Esce il 31 ottobre nelle nostre sale Oltre le colline di Cristian Mungiu, presentato in Concorso all’ultimo Festival di Cannes. L’autore rumeno, nuovamente inserito nella selezione ufficiale della kermesse francese dopo la Palma d’Oro nel 2007 per 4 mesi, 3 settimane, 2 giorni, si è confermato a grandi livelli portando a casa il premio per la miglior sceneggiatura e quello per la miglior attrice, andato ex aequo a Cosmina Stratan e Cristina Flutur.

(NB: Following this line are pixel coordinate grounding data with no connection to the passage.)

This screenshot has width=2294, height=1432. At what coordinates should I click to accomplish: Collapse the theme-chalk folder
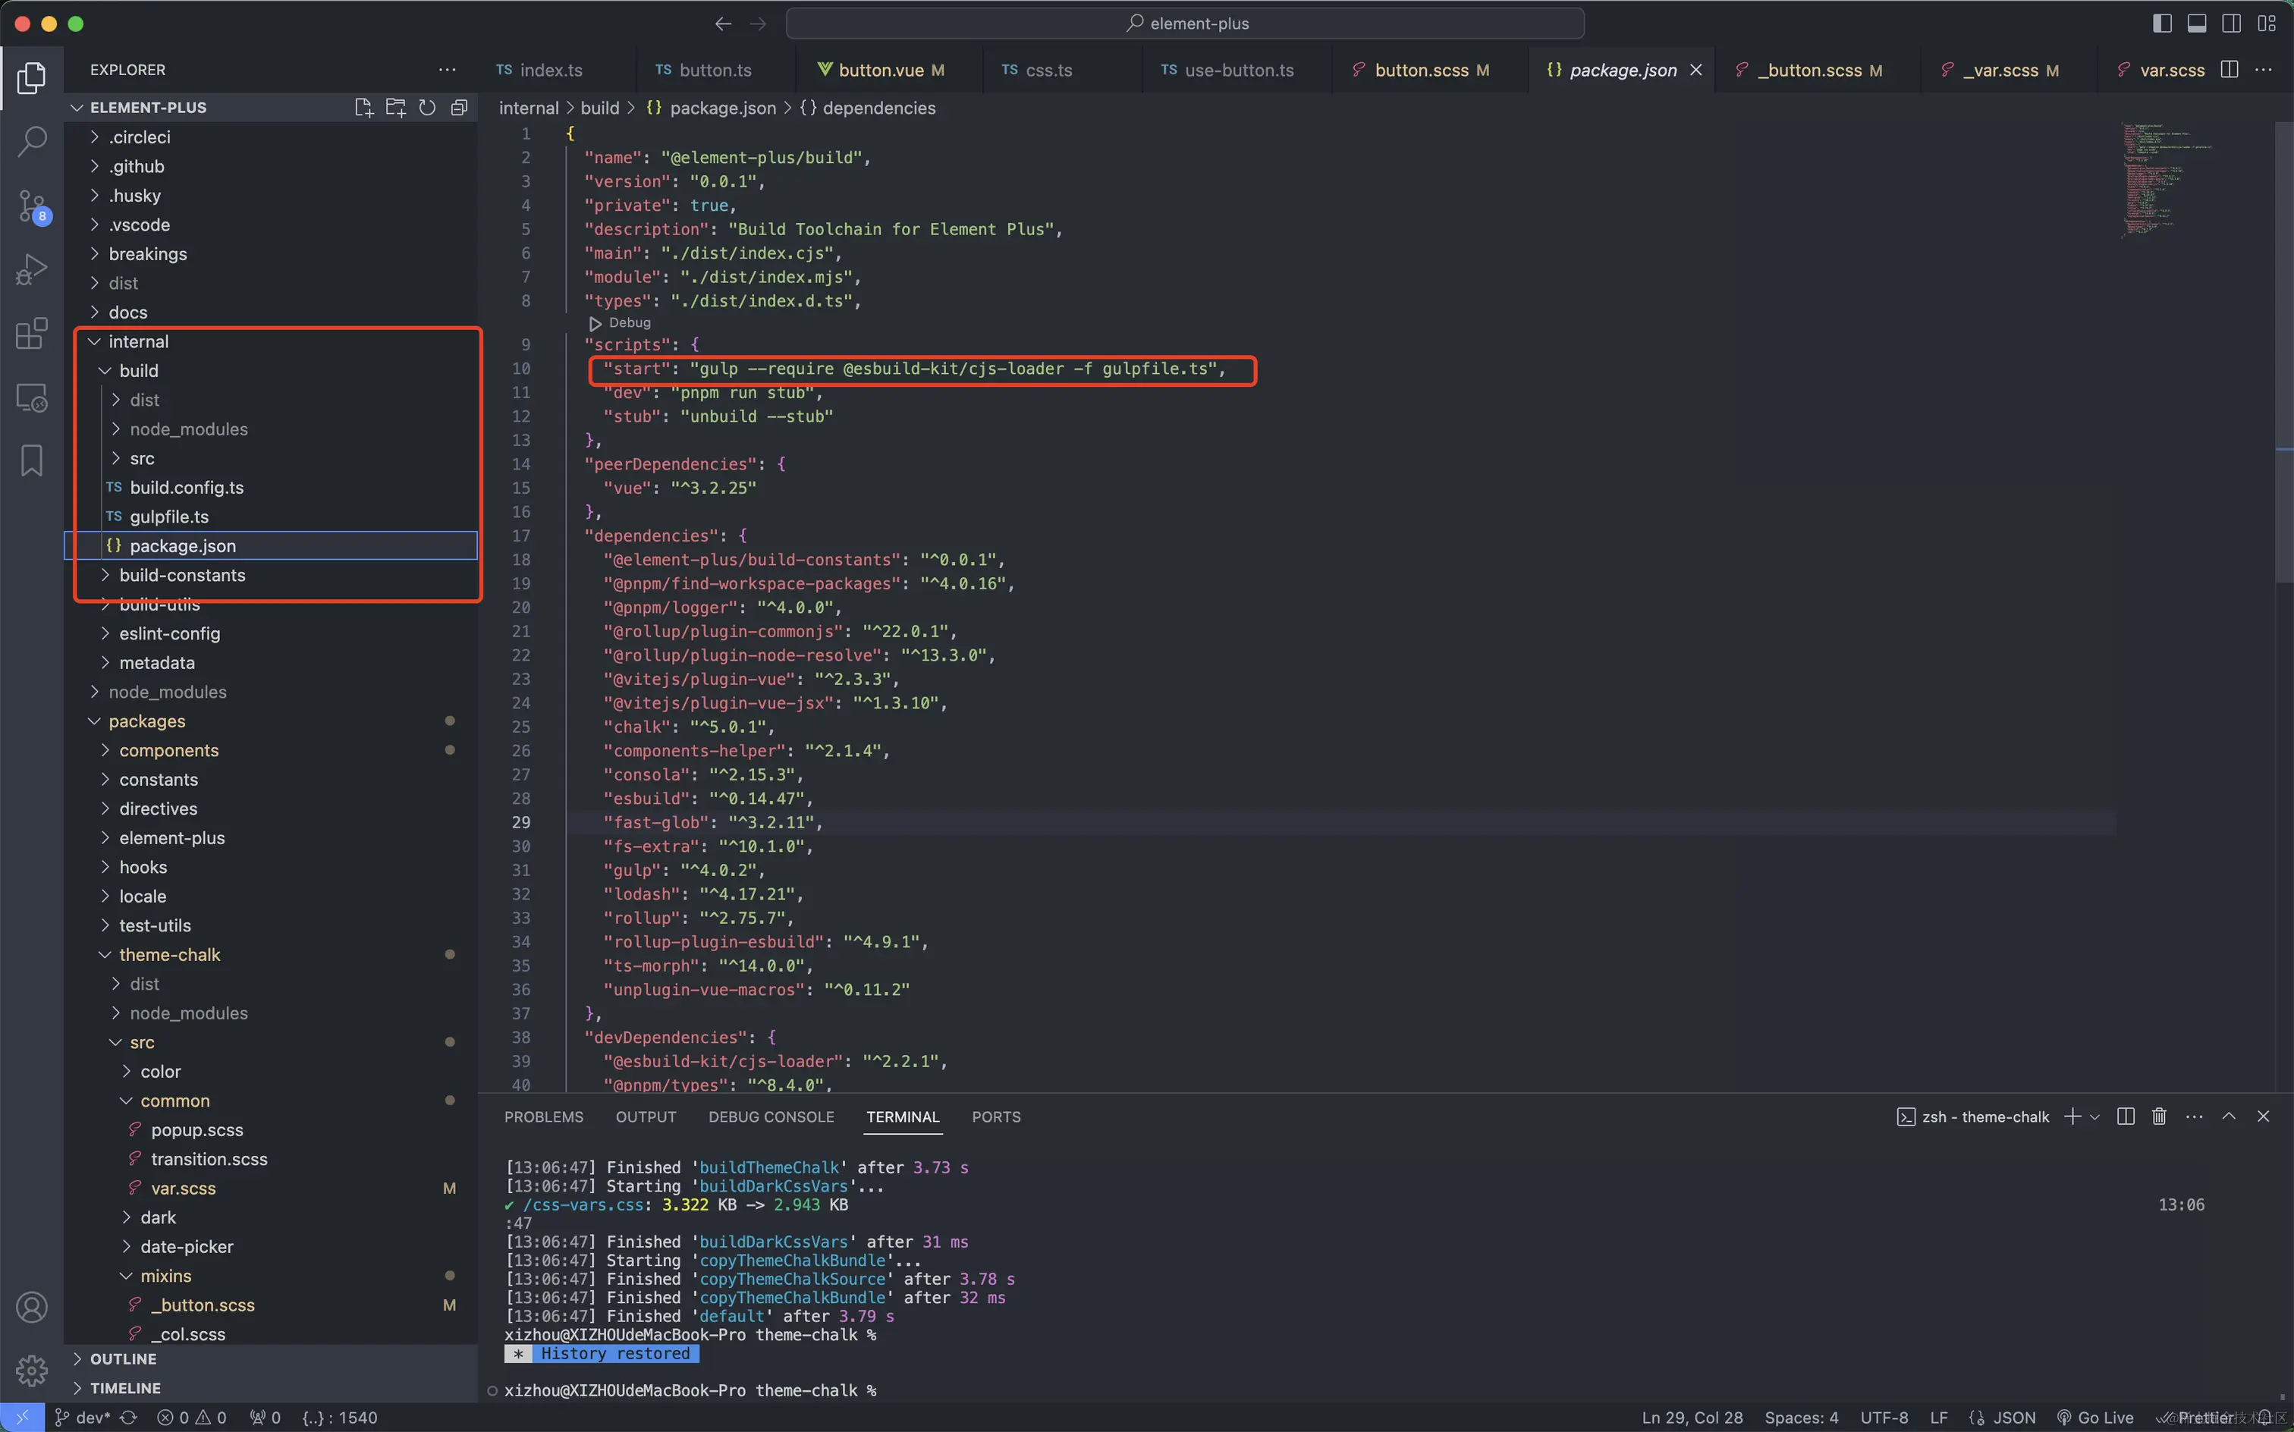[x=170, y=955]
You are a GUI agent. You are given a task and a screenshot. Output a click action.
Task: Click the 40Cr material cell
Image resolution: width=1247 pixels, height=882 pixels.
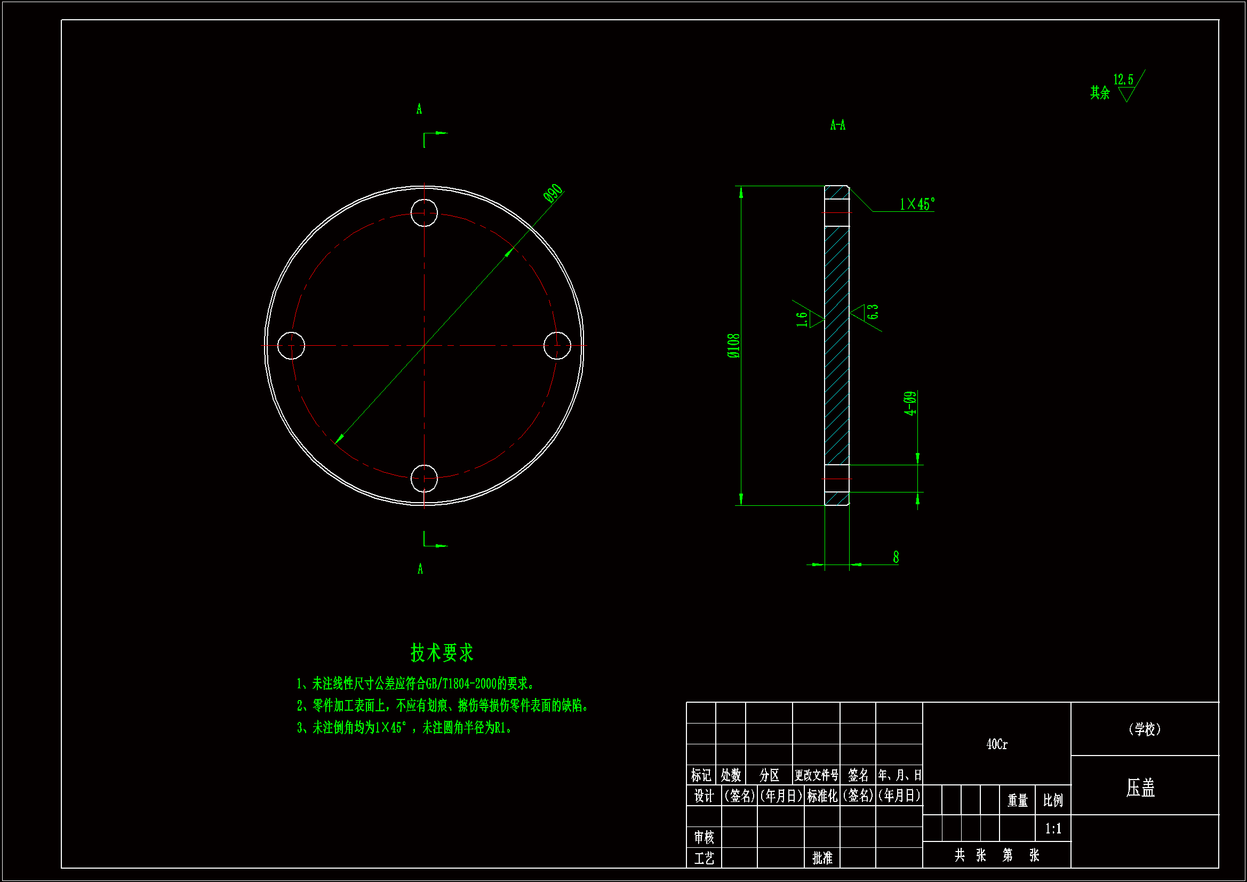996,745
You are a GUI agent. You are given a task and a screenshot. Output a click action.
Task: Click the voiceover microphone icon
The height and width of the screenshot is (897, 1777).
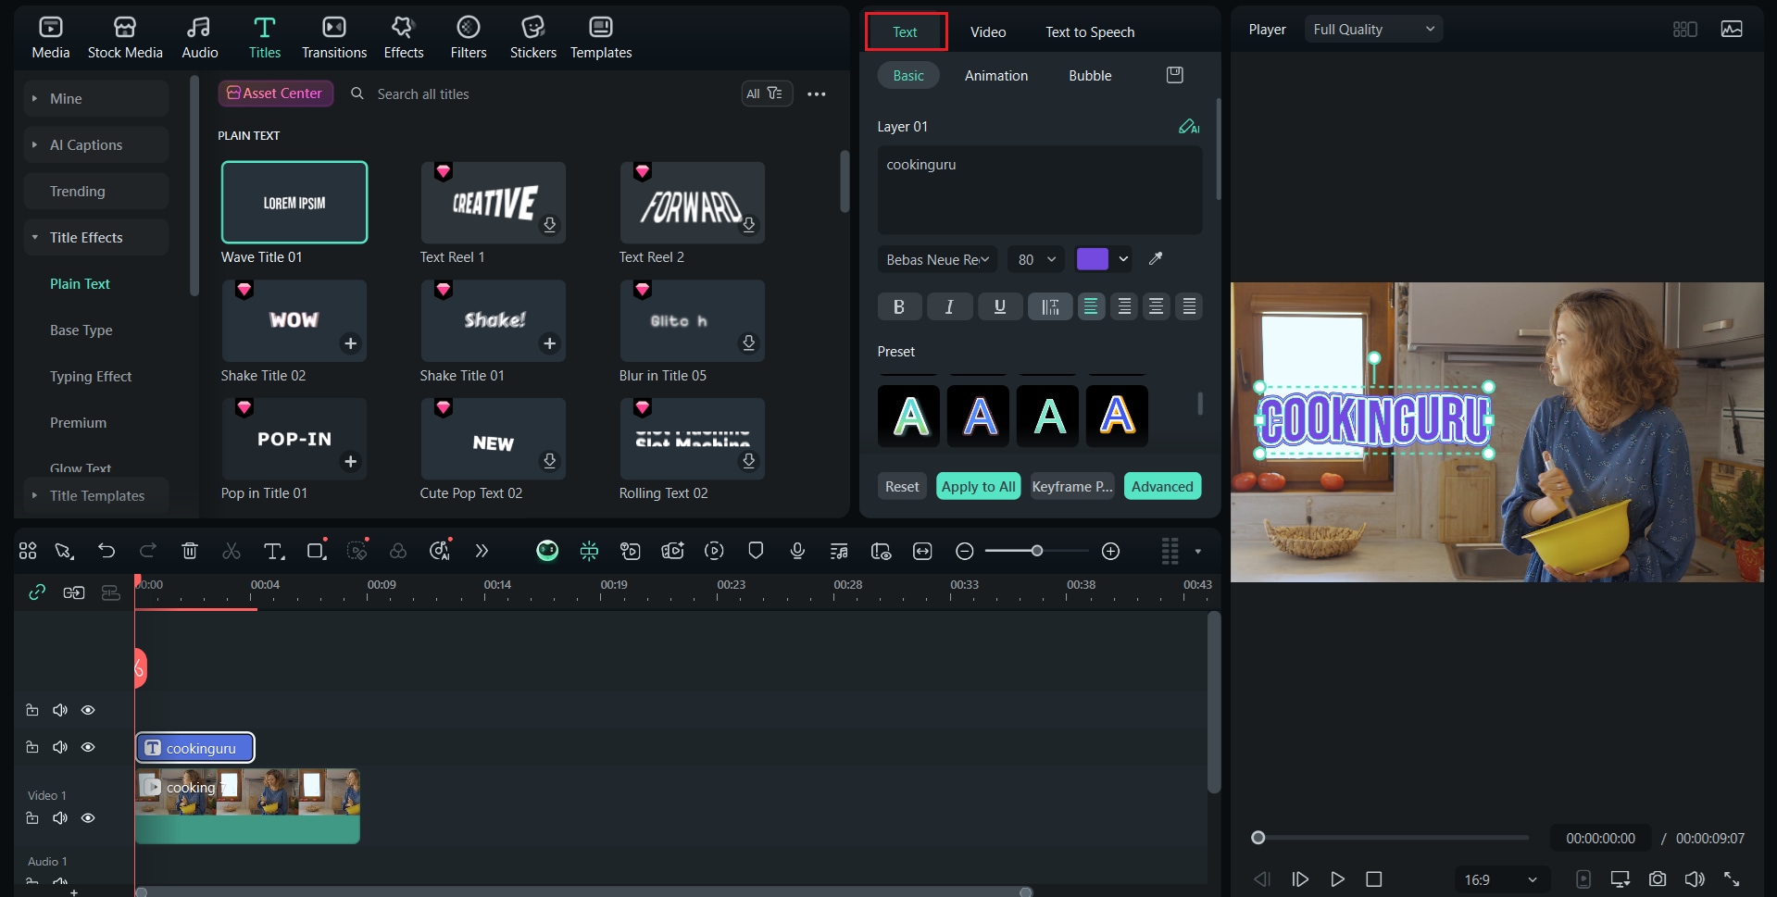click(797, 550)
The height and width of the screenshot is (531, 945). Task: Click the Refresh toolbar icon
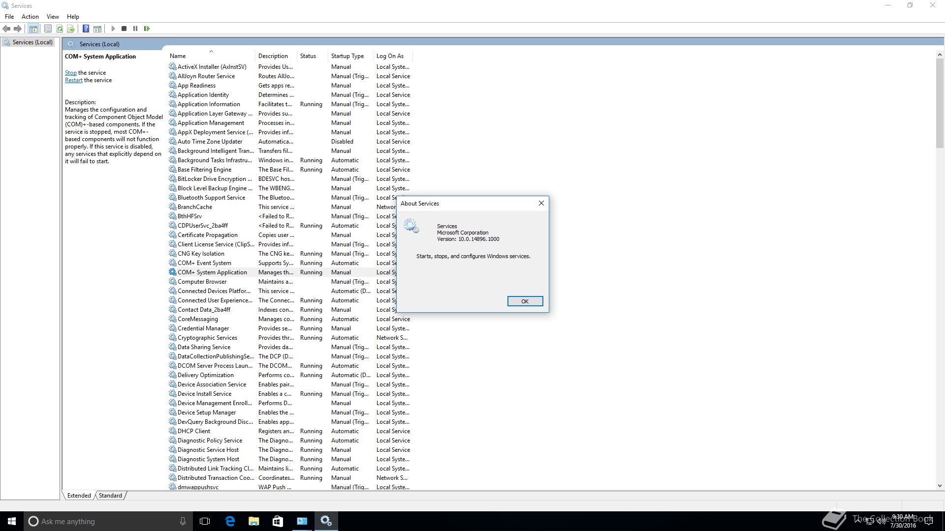[60, 29]

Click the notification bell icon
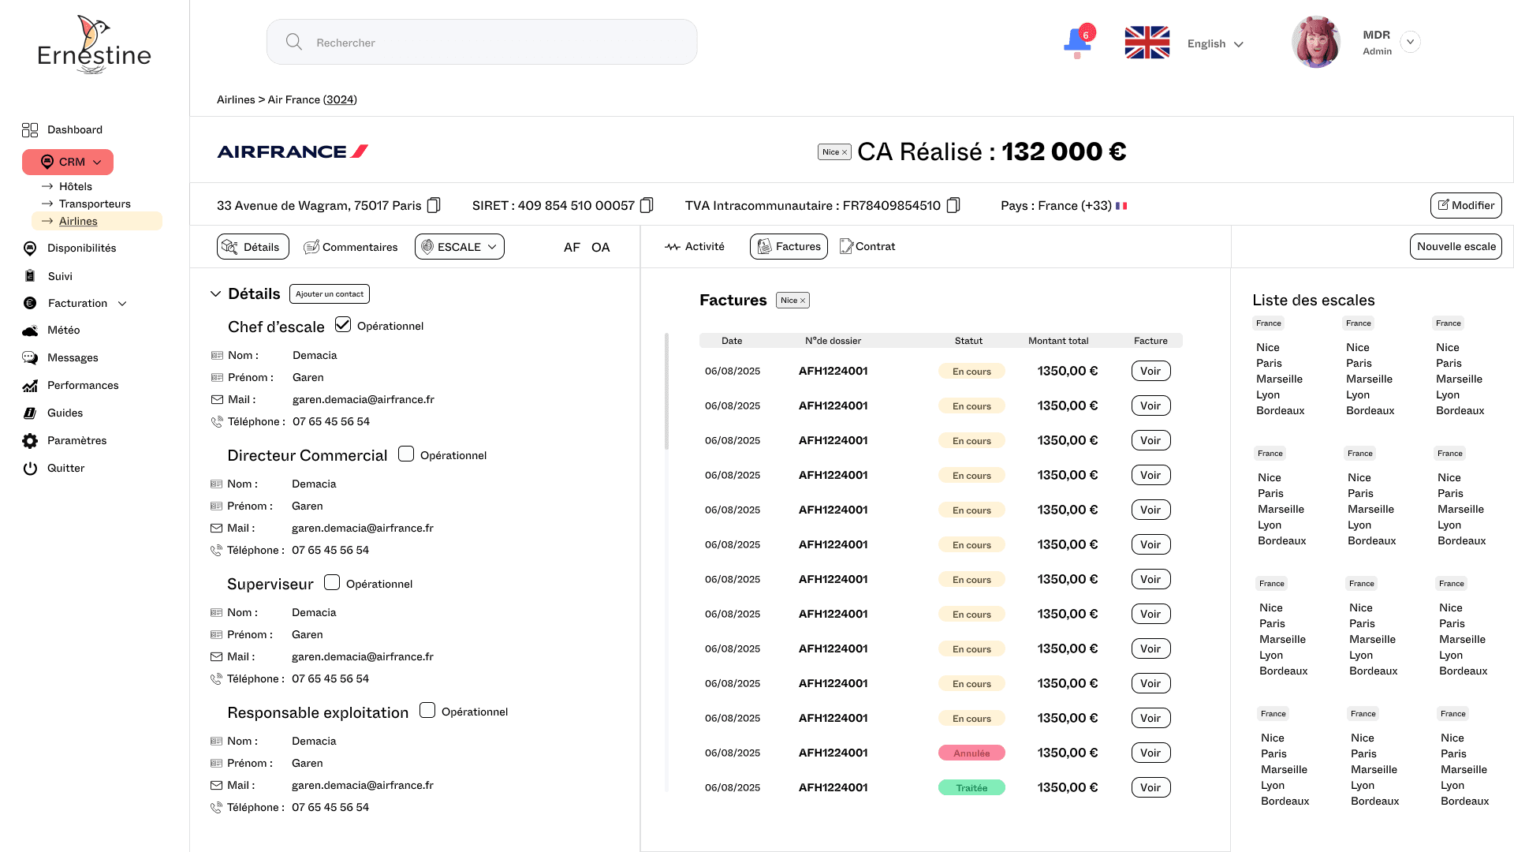pos(1077,41)
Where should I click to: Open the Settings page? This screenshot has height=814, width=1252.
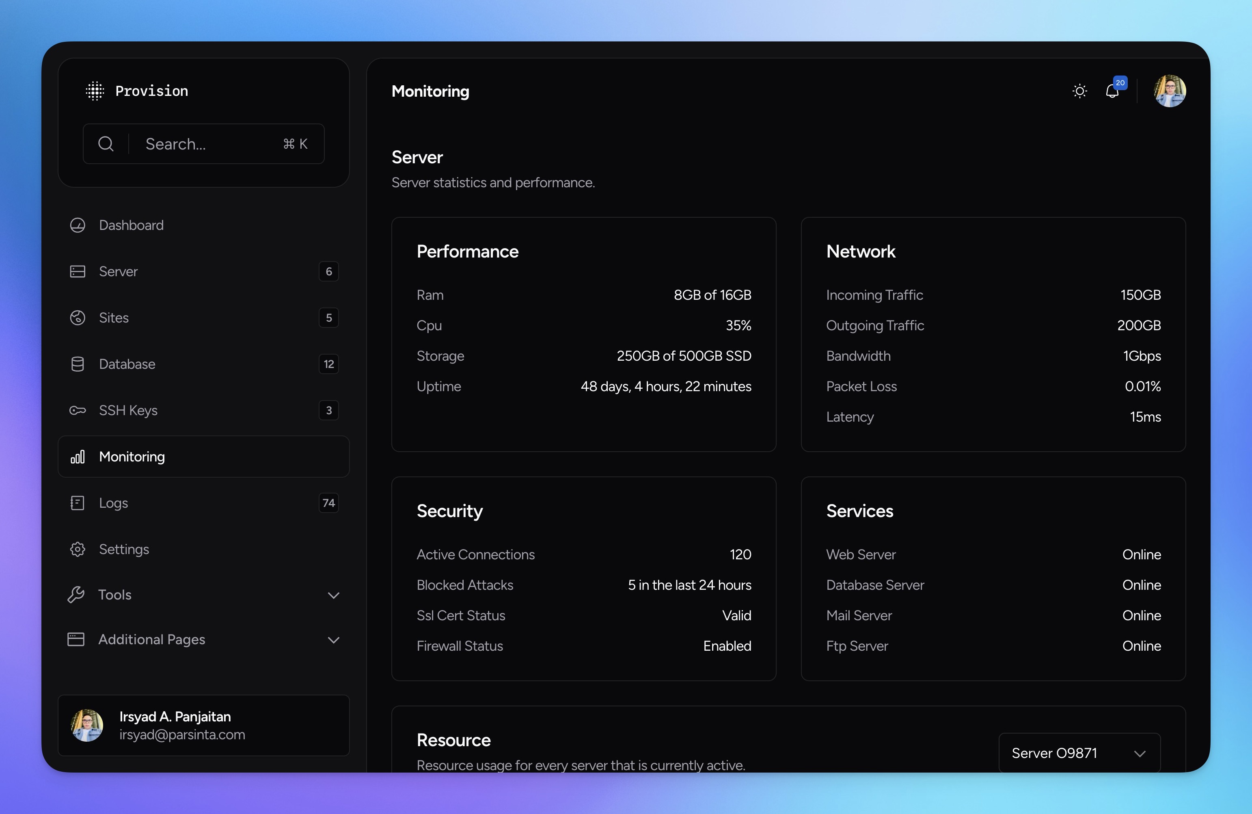[124, 549]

Voichita e Alina sono state nello stesso orfanotrofio fino alla maggiore età. In seguito la prima è divenuta una novizia ortodossa nel monastero locale mentre la seconda è andata a cercare lavoro in Germania. Ritornata in patria con l’intento di portare via con sé l’amica, per la quale nutre un amore che va ben oltre l’amicizia, Alina deve fare i conti con i dubbi e le perplessità di Voichita che sembra voler proseguire il suo cammino spirituale. La piccola comunità religiosa, turbata dall’irrequietezza e dagli scoppi d’ira di Alina, persa e sola senza l’amica, non ne comprende le reali motivazioni ma vi coglie invece i germi di una possessione demoniaca.

Il regista, autore anche della sceneggiatura, si è ispirato al libro Spovedanie la Tanacu della giornalista rumena Tatiana Niculescu Bran, incentrato su una storia avvenuta nel 2005 presso il monastero Tanacu in Romania dove una ragazza è morta a causa di un presunto caso d’esorcismo. Mungiu non vuole giudicare le sue protagoniste o la piccola comunità religiosa ma si limita a mostrarci il lento ed estenuante precipitare degli eventi, la discesa agli inferi di Alina, accecata dalla sua passione amorosa che si scontra in maniera ineluttabile contro i freddi e rigidi dettami religiosi.

Molteplici e complessi i temi affrontati dal film, che rifugge il sensazionalismo e ci mostra in maniera quasi banale le violenze perpetrate ai danni di Alina da una comunità religiosa che agisce in nome della fede e in virtù di essa si sente legittimata a commettere i rituali più raccapriccianti. Sorretto dalle drammatiche ed intense interpretazioni delle sue protagoniste e dalla suggestiva fotografia di Oleg Mutu, il regista rumeno ci regala una prova riuscita e convincente senza sollecitare a tutti i costi l’emotività del pubblico, come testimonia l’assenza della colonna sonora. Il suo intento, piuttosto, è quello di porre lo spettatore dinanzi a questioni di natura morale, a domande sulla necessità di rivedere i dogmi della fede quando vanno ad incrociarsi e a scontrarsi con la sfera meno razionale del genere umano, rappresentata dal sentimento amoroso.